Preparation of Collagenase.

Hydrogel degradation and molecular release are initiated by incubating scaffolds in collagenase solution. A total of 1 mg mL−1 collagenase solution is made with collagenase from Clostridium histolyticum (Sigma-Aldrich, activity ≥125 CDU/mg solid, 0.25–1.0 FALGPA units/mg solid) powder dissolved in 1× PBS (Fisher Scientific, pH 7.2). The concentration of 1 mg mL−1 collagenase is chosen to ensure that enough data can be collected of these dynamic processes without the experiment taking an excessive amount of time. This concentration of collagenase is used for bulk rheological characterization, dynamic molecular release, and gel size measurements for both types of hydrogels.

Rheological Characterization of Hydrogel Degradation.

100 μL gels are made as described above with 8 mm diameters in PDMS sample chambers. After gel fabrication, the sample chamber PDMS ring is removed, and the hydrogel sample is immediately transferred onto the Peltier plate of the rheometer. A strain-controlled AR-G2 rheometer (TA Instruments) with sandblasted 8 mm parallel plate geometry is used for all measurements. All rheological measurements are taken from three replicates of each type of hydrogel, and the storage moduli are reported as the average of these measurements with the standard deviation reported as the error bars.

**Extracted material:**
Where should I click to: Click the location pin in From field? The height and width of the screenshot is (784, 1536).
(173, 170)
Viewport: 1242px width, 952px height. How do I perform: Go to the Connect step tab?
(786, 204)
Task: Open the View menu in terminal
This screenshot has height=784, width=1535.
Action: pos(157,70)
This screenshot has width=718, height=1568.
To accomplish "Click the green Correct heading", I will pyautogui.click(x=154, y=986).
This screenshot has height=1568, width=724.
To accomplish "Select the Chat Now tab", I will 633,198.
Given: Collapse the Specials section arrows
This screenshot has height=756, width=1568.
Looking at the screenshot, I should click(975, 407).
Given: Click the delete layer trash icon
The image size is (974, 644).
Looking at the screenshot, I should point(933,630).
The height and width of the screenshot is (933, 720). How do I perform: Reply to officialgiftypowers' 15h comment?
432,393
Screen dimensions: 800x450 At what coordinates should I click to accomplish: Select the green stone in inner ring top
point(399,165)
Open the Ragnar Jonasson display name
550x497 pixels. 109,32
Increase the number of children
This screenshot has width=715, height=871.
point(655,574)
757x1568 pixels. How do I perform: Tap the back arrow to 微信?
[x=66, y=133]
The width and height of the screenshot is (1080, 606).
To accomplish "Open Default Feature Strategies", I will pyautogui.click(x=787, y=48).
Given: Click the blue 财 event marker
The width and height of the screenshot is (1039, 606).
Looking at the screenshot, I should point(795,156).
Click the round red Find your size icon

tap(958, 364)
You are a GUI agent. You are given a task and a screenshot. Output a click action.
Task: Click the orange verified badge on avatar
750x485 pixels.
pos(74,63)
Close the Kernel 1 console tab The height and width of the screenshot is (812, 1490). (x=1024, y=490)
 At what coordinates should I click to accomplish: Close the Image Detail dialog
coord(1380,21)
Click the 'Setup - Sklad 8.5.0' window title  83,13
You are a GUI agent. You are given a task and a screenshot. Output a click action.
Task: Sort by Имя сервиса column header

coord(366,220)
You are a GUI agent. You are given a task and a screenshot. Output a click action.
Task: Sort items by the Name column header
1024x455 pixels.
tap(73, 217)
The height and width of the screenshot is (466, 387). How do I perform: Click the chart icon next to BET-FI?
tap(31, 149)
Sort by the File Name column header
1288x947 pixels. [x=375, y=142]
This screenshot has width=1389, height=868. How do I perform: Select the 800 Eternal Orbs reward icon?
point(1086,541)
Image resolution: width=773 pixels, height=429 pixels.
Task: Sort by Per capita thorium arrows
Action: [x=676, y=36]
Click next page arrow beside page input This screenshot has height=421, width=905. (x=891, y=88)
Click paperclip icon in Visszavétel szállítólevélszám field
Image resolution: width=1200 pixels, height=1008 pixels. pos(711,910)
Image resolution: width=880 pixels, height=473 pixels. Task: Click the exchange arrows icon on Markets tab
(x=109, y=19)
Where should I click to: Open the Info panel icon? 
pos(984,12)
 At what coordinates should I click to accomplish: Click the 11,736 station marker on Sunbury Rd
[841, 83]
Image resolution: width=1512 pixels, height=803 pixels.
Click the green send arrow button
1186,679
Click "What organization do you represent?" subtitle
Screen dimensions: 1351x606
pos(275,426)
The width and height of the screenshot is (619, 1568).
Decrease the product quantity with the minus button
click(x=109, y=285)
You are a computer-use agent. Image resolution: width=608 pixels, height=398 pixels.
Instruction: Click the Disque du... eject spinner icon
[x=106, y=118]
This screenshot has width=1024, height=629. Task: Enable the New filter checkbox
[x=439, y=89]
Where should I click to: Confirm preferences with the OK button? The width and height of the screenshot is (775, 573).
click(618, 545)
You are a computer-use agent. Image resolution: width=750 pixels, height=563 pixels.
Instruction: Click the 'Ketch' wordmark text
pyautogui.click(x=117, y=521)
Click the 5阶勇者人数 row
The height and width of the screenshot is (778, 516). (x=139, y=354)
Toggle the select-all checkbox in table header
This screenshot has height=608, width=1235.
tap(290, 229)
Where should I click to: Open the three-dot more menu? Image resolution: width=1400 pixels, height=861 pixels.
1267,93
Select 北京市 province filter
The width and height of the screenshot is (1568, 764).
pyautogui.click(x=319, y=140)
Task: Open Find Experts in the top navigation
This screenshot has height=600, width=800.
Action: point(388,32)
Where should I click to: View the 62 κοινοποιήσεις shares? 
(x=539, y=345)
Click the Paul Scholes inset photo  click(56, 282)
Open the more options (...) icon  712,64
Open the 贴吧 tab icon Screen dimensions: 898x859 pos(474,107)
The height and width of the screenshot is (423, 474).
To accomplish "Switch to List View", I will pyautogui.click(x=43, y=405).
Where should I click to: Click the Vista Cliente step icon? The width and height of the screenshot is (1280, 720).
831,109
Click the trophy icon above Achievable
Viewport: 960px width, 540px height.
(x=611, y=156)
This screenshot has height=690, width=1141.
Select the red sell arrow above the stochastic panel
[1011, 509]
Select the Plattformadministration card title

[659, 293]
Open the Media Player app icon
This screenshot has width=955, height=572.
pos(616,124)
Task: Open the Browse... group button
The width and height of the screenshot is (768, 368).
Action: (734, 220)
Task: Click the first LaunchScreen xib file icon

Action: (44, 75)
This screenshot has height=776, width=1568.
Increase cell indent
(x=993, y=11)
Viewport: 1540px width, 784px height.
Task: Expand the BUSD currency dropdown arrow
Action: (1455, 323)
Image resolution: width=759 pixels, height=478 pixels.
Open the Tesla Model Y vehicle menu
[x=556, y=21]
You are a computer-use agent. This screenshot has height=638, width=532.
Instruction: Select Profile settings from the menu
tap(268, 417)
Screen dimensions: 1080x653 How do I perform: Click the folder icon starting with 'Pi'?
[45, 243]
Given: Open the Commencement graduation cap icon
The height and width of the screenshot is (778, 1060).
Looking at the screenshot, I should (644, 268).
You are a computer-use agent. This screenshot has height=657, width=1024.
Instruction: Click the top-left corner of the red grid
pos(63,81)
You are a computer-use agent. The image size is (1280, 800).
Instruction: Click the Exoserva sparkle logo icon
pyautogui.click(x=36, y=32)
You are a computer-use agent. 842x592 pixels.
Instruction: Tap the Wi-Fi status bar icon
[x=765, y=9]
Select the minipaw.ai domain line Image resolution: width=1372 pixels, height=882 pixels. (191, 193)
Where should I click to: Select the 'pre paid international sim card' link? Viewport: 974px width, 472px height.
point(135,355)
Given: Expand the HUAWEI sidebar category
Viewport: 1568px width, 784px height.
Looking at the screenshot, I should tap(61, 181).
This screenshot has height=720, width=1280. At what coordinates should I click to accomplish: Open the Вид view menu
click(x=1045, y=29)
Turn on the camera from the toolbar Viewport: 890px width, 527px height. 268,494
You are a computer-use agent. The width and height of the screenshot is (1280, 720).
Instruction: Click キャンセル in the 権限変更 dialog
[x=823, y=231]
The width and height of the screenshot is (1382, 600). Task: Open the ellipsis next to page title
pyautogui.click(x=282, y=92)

**The problem:** Rewrite the collagenase preparation text above, starting at the words "Hydrogel degradation and" and ending after "of Hydrogel Degradation.", with "excessive" changed to "unreasonable".

**Solved exercise:**
Hydrogel degradation and molecular release are initiated by incubating scaffolds in collagenase solution. A total of 1 mg mL−1 collagenase solution is made with collagenase from Clostridium histolyticum (Sigma-Aldrich, activity ≥125 CDU/mg solid, 0.25–1.0 FALGPA units/mg solid) powder dissolved in 1× PBS (Fisher Scientific, pH 7.2). The concentration of 1 mg mL−1 collagenase is chosen to ensure that enough data can be collected of these dynamic processes without the experiment taking an unreasonable amount of time. This concentration of collagenase is used for bulk rheological characterization, dynamic molecular release, and gel size measurements for both types of hydrogels.

Rheological Characterization of Hydrogel Degradation.